__Task requirements__
The word "computer" marks the lines you need; copy each of them from the data.

__Given data__
+++++

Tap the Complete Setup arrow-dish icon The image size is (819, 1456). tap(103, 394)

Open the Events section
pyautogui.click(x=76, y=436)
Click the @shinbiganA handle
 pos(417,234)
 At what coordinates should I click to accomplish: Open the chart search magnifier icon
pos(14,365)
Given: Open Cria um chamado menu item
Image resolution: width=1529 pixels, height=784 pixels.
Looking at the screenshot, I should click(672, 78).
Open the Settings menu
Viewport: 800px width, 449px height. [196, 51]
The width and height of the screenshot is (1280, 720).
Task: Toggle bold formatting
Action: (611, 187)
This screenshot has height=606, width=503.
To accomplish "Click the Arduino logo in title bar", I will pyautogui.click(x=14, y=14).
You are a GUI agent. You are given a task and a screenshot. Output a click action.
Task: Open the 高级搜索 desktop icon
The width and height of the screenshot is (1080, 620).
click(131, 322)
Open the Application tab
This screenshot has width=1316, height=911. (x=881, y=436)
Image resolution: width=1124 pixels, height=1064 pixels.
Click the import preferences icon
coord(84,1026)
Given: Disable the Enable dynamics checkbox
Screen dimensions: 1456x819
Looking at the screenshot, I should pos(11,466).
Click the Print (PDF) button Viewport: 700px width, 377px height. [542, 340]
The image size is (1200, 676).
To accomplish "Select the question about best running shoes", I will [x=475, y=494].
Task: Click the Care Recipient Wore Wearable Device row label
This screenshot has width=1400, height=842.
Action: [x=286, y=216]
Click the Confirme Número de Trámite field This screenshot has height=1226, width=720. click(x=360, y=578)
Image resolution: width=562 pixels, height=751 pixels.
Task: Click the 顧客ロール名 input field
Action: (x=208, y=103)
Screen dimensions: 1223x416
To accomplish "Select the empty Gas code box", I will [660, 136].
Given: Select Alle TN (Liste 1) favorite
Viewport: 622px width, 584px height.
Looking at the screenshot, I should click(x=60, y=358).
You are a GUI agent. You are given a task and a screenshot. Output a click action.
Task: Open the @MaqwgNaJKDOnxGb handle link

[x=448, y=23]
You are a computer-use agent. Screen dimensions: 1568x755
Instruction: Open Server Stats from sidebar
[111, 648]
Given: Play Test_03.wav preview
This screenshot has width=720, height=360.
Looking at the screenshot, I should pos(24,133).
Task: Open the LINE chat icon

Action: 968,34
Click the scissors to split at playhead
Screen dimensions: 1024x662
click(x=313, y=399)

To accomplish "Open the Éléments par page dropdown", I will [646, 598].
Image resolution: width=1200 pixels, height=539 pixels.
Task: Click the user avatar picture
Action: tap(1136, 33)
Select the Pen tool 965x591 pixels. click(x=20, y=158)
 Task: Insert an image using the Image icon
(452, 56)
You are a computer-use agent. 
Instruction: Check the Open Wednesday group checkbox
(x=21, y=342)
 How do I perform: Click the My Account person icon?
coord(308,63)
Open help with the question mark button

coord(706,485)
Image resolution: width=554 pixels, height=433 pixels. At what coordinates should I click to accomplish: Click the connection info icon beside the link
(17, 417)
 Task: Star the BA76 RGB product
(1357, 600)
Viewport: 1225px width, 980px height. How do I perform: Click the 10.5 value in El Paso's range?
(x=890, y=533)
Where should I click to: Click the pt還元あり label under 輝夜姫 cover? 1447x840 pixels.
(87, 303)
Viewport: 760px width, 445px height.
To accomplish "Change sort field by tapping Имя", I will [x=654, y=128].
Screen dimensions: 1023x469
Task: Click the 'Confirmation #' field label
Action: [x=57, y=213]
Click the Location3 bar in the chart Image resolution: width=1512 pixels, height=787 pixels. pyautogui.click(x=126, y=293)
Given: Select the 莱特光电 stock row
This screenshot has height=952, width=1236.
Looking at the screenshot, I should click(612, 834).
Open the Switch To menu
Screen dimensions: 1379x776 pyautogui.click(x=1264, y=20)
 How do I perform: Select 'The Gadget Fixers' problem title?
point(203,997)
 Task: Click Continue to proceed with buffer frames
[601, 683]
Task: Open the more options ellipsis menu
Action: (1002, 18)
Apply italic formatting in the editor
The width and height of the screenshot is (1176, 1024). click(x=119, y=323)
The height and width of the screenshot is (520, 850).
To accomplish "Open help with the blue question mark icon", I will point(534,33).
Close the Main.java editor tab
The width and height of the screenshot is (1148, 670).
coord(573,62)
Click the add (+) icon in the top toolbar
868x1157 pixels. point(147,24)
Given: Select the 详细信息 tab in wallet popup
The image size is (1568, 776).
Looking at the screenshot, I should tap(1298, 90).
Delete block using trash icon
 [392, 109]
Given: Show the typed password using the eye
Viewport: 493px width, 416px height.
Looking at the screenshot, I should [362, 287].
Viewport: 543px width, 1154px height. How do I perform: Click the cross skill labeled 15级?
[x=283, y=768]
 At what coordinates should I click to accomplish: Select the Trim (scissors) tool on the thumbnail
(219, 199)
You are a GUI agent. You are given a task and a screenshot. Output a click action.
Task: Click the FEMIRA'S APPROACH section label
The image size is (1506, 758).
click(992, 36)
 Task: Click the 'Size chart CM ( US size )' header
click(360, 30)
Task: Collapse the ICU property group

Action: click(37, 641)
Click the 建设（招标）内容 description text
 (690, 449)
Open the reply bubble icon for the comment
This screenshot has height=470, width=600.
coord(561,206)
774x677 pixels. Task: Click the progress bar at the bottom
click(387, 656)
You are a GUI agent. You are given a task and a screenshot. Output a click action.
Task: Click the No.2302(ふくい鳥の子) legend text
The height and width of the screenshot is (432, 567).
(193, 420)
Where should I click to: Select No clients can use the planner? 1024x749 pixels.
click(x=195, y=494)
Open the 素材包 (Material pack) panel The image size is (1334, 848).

+++++

__Result for this exercise__
You are a computer-use agent. Screen dimensions: 1568x755
You are a computer-use agent. 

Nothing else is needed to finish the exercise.